FOR A COUNTRY that is regularly accused of manipulating its statistics, China is remarkably diligent about collecting them. The government has dispatched two million boffins to visit companies, stores and even street stalls in the first few months of this year, as part of a new national economic census. Ads plastered on billboards implore people to co-operate. In a flashy promotional video on its website, the national statistics bureau warns that any fabrication of data is against the law.
But these laudable efforts do not appear to be solving the basic problems with Chinese statistics. A new paper, by Chang-Tai Hsieh of the University of Chicago and three co-authors from the Chinese University of Hong Kong, finds that industrial output and investment have been consistently embellished. As a result, they argue that China overstated real GDP growth by two percentage points on average every year from 2008 to 2016 (see chart). Over time that adds up: official figures for 2016 would have exaggerated the size of the economy by 16%, or more than $1.5trn.
These economists are certainly not the first to question Chinese numbers. But their paper, published by the Brookings Institution in Washington on March 7th, deserves attention because they had better access to the statistics bureau than most. Though they worked only with public data, they knew where to shine a light. They looked at how revenues from value-added tax on industrial firms compared with reported growth of industrial output. Until 2007 the two lined up well. But after 2008 gaps opened up, although they have narrowed a bit in recent years. The authors also built an alternative model for measuring growth using indicators that cannot be easily manipulated, including satellite imagery of night lights, railway cargo and imports, and came to the same conclusion.
Those sceptical of China’s data sometimes assert that its statisticians have the power to fiddle with numbers to present their desired outcome. The authors argue that the problem is the opposite: that at the central level they lack the power to correct for the misdeeds of other officials. It has long been noted that provincial GDP totals, when added up, exceed national GDP. The national bureau is alert to this and so adjusts provincial figures by, for example, collecting data through separate channels.
Yet from 2008, when the global financial crisis struck, the adjustments failed to keep up with the distortions, the paper says.

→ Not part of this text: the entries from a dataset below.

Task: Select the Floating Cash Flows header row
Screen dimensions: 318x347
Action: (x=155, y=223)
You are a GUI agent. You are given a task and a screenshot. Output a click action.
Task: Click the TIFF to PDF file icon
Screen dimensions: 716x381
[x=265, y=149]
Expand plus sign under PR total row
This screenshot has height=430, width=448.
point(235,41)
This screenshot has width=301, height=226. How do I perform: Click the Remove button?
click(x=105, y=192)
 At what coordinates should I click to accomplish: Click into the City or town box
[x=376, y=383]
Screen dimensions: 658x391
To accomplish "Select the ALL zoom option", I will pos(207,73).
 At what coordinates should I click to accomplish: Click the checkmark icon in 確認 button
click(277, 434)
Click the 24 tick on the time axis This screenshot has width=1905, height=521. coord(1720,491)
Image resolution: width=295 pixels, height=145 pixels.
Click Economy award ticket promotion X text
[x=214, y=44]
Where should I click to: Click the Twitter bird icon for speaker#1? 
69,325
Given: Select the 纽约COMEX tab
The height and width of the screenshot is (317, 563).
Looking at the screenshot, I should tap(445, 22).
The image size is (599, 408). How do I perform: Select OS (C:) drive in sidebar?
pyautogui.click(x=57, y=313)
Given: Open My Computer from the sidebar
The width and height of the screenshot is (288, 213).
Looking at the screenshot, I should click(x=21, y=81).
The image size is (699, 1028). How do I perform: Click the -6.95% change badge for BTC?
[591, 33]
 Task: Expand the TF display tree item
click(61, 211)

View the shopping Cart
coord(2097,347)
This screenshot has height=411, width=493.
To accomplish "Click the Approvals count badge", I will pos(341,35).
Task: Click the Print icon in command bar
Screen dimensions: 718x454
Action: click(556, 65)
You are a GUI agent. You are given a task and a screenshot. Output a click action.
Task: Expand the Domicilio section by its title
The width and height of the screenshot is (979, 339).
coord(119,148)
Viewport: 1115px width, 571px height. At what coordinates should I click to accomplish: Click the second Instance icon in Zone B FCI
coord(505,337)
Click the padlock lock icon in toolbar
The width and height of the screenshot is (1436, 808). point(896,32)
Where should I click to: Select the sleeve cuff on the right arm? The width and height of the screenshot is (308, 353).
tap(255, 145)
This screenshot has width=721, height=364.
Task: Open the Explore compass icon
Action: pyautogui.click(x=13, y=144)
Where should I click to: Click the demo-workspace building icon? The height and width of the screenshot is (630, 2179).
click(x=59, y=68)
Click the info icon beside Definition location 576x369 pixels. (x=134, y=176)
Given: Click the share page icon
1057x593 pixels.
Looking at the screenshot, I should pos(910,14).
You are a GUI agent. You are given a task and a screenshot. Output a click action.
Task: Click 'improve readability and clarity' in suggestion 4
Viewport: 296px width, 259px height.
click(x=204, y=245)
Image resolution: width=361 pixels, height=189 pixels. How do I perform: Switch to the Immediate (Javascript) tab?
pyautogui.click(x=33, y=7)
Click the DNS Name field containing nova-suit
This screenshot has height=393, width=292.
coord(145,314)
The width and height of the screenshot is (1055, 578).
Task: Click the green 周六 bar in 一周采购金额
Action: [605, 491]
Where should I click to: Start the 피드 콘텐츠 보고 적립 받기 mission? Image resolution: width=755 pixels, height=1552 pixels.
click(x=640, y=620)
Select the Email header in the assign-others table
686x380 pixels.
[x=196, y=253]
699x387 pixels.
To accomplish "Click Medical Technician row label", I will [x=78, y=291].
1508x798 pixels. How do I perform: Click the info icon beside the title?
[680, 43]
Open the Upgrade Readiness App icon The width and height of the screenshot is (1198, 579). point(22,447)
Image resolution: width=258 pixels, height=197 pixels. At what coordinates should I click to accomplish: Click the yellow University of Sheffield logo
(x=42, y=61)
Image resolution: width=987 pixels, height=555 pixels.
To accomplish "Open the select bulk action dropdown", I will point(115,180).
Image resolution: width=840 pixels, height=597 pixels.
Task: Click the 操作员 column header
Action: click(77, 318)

For provincial leaders the incentives are clear: their chances of promotion depend on reported economic performance, which they can embellish. Since they rank above the statistics bureau politically, only the bravest beancounter would dare stand in their way. Tellingly, only after crackdowns on corruption in provinces such as Liaoning and Inner Mongolia did authorities admit that their data had been inflated. If the authors are right, these cases are a small sample of a wider epidemic.
There is, however, a silver lining. Local and national figures for consumption are closely aligned. It is mainly industrial output and investment that are exaggerated. The downward revisions therefore result in a substantially different picture of the shape of China’s economy. The authors find that investment, properly measured, was 36% of GDP in 2016, not 43%, as the government says. Debt as a share of GDP is higher than officially reported, but the return to capital is not as low as feared and consumption is more prominent as an engine of growth. Looked at this way, the Chinese economy is smaller but better balanced and thus, perhaps, more resilient.